The Professional Manual includes four case studies that demonstrate use of the adolescent's BRIEF-SR Self-Report along with the BRIEF Parent and Teacher Feedback Reports to develop intervention strategies with adolescents in four clinical groups: ADHD-I, ADHD-C, Asperger's disorder, and traumatic brain injury.
Reliability and Validity
The BRIEF-SR scales demonstrate appropriate reliability. Internal consistency is high for the GEC (a = .96) and moderate to high for the clinical scales (a s = .72-.96). Temporal stability is strong (r = .89) for the GEC (over a period of approximately five weeks), and there is strong interrater agreement for the GEC with parent ratings on the BRIEF (r = .56). Teacher ratings on the BRIEF correlated less strongly with adolescent ratings on the BRIEF-SR (GEC, r = .25), but were well within expectations.

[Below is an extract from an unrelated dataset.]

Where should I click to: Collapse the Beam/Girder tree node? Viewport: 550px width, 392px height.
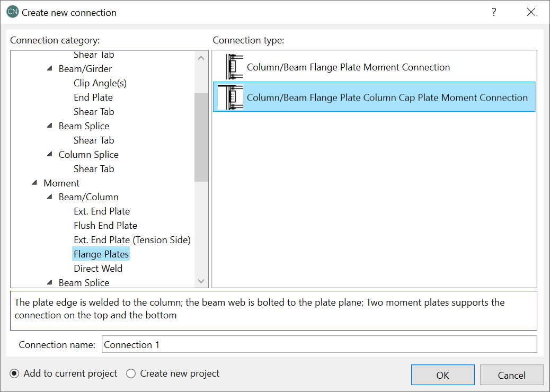tap(49, 69)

Correlational analyses with other self-report behavior rating scales (i.e., Child Behavior Checklist/Youth Self-Report [CBCL/YSR], The Behavior Assessment System for Children Self-Report of Personality [BASC-SRP], Child Health Questionnaire [CHQ], Profile of Mood States-Short Form [POMS-SF]) provide evidence of convergent and divergent validity for the BRIEF-SR. Examination of BRIEF-SR profiles in a variety of clinical groups provides further evidence of validity based on clinical utility. BRIEF-SR ratings for groups of adolescents with ADHD-I, ADHD-C, insulin-dependent diabetes mellitus, autism spectrum disorders, and anxiety and depressive disorders showed different patterns of scale elevations for each group compared to matched control groups. Correlations between adolescent and parent ratings for the clinical groups were strong, suggesting good agreement much of the time.